Eine Zeitlang versuchte ich also, das Headset-Kabel erst bei einem Anruf ins Handy zu stecken. Natürlich war es nie aufzufinden, wenn ich es gebraucht hätte. Dann wickelte ich es ums Handy - aber wenn es klingelte, schaffte ich es meistens nicht, das Kabel rechtzeitig zum Annehmen des Anrufs zu entwirren, so dass die Anrufer wieder auflegten.
Mobilfunk: Frequenzen, Strahlung und Wärme
Das Wort sorgt zuweilen für Beunruhigung, vor allem unter Physik-Unkundigen. Mobiltelefone (und die zugehörigen Sendemasten) bauen hochfrequente gepulste elektromagnetische Felder auf. In Deutschland werden in GSM-Handynetzen Frequenzen um 900 und 1800 Megahertz verwendet. Mobiltelefonie ist nicht die einzige Technologie, die solche Felder erzeugt. Auch schnurlose (DECT-)Telefone tun das.
Über mögliche gesundheitliche Folgen der Mobilfunktechnik wird unter Laien viel gestritten. Tausende wissenschaftliche Studien beschäftigen sich damit - bislang ohne einen Beleg für eine Schadwirkung liefern zu können. Hinlänglich bekannt ist jedoch, dass Handys für eine leichte Erwärmung von wenigen Grad Celsius am Kopf sorgen können. Unter Insidern ist dies auch als Wollmützeneffekt" bekannt.
Der Messwert SAR beschreibt, wieviel Energie in einem elektromagnetischen Feld übertragen wird. Die Abkürzung steht für "spezifische Absorptionsrate". Anhand dieser Einheit kann man leicht nachvollziehen, welche Messwerte hier miteinander verbunden werden: W/kg steht für Watt pro Kilogramm. Die Energie (in Watt) wird im Körpergewebe (in Kilogramm) vor allem in Wärme umgewandelt.
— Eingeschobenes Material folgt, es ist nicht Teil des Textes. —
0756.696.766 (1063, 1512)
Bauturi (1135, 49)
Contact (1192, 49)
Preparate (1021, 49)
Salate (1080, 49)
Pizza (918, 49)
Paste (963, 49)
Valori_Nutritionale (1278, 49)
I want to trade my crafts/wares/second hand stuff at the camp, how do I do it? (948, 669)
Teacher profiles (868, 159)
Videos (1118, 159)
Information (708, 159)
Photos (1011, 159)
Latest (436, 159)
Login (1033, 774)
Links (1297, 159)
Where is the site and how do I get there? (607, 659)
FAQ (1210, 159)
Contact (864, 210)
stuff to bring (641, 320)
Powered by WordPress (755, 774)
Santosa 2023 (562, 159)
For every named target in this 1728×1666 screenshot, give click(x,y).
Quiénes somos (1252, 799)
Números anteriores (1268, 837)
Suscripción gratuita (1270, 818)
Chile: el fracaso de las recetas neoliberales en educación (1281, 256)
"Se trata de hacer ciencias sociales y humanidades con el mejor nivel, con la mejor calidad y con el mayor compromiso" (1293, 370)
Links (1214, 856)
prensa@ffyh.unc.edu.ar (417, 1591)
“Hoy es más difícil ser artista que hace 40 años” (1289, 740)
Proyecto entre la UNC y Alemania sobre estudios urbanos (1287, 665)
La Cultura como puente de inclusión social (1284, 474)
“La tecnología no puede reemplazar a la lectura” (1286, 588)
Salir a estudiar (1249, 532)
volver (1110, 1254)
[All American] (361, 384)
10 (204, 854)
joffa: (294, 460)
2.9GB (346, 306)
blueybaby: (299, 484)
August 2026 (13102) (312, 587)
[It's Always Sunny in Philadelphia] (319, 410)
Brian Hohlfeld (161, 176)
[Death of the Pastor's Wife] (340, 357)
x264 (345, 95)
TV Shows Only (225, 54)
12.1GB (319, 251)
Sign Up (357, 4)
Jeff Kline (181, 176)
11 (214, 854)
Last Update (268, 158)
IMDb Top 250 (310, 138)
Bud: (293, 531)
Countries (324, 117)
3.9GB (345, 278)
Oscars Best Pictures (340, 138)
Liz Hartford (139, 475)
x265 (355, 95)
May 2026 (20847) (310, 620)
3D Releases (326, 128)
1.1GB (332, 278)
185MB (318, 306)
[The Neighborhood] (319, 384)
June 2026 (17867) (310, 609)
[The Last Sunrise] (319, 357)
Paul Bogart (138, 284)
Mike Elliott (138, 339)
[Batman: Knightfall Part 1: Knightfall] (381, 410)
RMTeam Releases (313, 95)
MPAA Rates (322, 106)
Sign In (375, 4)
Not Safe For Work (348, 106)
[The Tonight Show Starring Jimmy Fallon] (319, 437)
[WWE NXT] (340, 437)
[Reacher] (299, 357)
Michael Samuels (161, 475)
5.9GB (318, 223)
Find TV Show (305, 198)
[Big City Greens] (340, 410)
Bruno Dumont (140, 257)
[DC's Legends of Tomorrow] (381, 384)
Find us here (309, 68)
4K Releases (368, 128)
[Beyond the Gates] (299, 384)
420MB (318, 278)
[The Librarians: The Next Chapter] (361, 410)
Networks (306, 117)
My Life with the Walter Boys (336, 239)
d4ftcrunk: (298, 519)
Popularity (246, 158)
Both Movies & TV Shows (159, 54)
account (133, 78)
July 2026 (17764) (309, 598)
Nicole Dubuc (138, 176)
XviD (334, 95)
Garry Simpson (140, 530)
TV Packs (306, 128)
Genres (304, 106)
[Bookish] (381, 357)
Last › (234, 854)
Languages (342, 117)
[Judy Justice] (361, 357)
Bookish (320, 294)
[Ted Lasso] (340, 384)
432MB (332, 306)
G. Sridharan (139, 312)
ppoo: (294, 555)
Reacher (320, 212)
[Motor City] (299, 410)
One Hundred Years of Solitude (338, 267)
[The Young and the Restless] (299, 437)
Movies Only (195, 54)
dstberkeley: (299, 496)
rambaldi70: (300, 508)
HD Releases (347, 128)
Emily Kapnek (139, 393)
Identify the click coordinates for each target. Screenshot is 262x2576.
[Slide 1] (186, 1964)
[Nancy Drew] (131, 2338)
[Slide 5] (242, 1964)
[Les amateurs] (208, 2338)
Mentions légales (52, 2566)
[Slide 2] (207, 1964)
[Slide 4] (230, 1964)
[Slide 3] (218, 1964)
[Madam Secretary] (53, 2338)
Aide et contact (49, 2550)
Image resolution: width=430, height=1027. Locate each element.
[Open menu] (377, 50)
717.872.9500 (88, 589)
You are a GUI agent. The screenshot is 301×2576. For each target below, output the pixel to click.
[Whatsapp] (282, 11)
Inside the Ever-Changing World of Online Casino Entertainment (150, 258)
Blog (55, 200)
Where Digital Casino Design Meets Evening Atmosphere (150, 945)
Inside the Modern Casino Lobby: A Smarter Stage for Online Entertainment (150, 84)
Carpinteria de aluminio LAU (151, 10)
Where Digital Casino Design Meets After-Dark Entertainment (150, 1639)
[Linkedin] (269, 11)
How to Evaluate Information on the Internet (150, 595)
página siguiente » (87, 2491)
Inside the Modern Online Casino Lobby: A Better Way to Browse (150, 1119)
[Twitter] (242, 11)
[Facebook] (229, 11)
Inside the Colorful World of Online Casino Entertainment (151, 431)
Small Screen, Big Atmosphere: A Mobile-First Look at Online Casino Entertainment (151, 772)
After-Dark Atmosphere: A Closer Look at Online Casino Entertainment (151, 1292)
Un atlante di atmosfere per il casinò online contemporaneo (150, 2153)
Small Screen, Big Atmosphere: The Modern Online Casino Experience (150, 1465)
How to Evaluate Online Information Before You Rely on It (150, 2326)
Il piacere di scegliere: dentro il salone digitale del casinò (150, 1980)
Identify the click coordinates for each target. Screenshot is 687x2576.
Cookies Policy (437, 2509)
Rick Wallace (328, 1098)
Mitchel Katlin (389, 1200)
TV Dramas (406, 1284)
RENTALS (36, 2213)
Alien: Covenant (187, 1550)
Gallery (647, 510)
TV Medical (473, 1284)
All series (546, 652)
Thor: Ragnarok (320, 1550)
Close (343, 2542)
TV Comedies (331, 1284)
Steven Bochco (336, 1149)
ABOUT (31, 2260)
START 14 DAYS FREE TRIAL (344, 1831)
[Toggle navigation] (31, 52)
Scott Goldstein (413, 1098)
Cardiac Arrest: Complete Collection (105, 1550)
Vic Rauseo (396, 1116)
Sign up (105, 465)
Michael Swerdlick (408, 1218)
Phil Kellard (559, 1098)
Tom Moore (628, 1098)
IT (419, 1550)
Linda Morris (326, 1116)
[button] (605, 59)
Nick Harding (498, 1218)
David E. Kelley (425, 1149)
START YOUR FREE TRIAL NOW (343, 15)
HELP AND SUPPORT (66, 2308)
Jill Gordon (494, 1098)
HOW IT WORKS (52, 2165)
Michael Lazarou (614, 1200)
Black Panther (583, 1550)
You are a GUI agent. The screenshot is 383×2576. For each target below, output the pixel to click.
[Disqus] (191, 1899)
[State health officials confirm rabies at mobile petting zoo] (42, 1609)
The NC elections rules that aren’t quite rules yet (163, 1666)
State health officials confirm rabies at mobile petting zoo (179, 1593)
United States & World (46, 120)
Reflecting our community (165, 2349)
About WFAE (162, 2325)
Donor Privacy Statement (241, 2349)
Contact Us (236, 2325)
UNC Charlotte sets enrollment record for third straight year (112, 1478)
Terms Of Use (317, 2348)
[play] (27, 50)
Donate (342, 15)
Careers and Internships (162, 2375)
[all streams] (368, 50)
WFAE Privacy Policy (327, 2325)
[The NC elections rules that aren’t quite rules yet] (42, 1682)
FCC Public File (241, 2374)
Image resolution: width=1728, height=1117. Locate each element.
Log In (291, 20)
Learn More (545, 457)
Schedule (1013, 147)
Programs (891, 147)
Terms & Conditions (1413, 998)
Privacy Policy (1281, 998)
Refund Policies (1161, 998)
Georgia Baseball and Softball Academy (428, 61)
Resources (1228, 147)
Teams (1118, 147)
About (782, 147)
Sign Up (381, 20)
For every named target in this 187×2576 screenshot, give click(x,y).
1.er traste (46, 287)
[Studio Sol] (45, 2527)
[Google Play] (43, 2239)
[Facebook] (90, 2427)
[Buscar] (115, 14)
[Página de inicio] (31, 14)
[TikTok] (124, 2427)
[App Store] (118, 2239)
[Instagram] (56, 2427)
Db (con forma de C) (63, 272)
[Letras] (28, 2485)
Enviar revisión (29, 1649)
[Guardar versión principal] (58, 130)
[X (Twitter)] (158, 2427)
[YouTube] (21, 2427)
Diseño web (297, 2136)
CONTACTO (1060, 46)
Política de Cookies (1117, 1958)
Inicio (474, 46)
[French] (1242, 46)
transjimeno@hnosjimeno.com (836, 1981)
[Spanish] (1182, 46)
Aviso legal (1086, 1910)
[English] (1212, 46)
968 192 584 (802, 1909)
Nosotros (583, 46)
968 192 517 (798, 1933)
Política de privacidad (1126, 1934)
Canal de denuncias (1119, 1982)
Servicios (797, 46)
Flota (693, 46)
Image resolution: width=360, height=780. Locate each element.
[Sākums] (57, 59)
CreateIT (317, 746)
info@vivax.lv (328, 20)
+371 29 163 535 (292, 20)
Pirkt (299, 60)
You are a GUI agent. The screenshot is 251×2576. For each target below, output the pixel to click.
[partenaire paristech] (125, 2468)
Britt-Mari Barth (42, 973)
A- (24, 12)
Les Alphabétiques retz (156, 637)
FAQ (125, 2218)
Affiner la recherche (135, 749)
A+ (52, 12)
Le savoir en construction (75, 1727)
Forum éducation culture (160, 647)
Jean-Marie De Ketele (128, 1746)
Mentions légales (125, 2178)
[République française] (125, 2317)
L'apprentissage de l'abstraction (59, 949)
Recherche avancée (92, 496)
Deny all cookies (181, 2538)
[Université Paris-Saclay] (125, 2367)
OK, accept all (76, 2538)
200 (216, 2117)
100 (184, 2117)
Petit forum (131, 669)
Die spezifische Absorptionsrate wird bestimmt, indem man sechs Minuten lang die Erwärmung des Körpergewebes misst und einen Mittelwert bildet. Man geht davon aus, dass nach längerer Zeit ein Gleichgewicht zwischen Wärmezufuhr und -abgabe entsteht.
Die Hersteller von Mobiltelefonen geben als SAR-Wert für die jeweiligen Modelle die Maximalwerte an. In den vergangenen Jahren ist der SAR-Wert von Handys kontinuierlich gesunken.
Entsprechend einer Empfehlung der Strahlenschutzkommission liegt in Deutschland der Grenzwert für die SAR eines Handys bei 2 W/kg. Das basiert auf einer Leitlinie der Internationalen Kommission zum Schutz vor Nichtionisierender Strahlung (ICNIRP).
Das Bundesamt für Strahlenschutz (BfS) aus Salzgitter listet auf seiner Website mehr als tausend Mobiltelefone auf. Alle liegen unter dem gesetzlichen SAR-Wert von 2 W/kg. Bei den 1470 aktuell produzierten Handys (Stand Juli 2012) liegen die SAR-Werte laut BfS zwischen 0,102 W/kg und 1,71 W/kg am Kopf bzw. 0,003 W/kg und 1,85 W/kg am Körper. Mehr als ein Drittel der aktuellen Modelle liegen unter 0,6 W/kg und erfüllen demnach das Kriterium für das Umweltzeichen "Blauer Engel".
Dänische Wissenschaftler gaben Ende 2011 weitgehend Entwarnung: Sie konnten in einer Langzeitstudie keinen Zusammenhang zwischen der Nutzung von Mobiltelefonen und dem Risiko ausmachen, an einem Hirntumor zu erkranken. Für die Untersuchung, die im "British Medical Journal" veröffentlicht wurde, hatte sie die Daten von 358.000 Handy-Nutzern über 18 Jahre hinweg ausgewertet. Ein "leichtes bis mittleres Risiko" könne bei extremen Vieltelefonierern oder Menschen, die bereits seit mehr als 15 Jahren mit dem Handy kommunizieren, aber nicht ausgeschlossen werden.
Auch in der internationalen Interphone-Studie, für die Wissenschaftler Hunderttausende Menschen in ganz Europa beobachtet haben, zeigte sich kein Zusammenhang zwischen Telefoniergewohnheiten und Krebs.
Zum Glück sah ich neulich einen jungen Mann, tätowiert, gebräunt, Bodybuilder-Arme, der sein Telefon wie ein Funkgerät benutzte: Er hielt es vor den Mund, als er sagte: "Ich fahre da jetzt vorbei und checke das ab!" Sein Gesprächspartner krächzte aus dem integrierten Lautsprecher: die Freisprechanlage! Jetzt telefoniere ich auch mit der Walkie-Talkie-Methode. Das ist auf jeden Fall gesünder als das Handy am Ohr zu halten - und sieht immerhin nur nach der Wichtigtuer-Krankheit aus.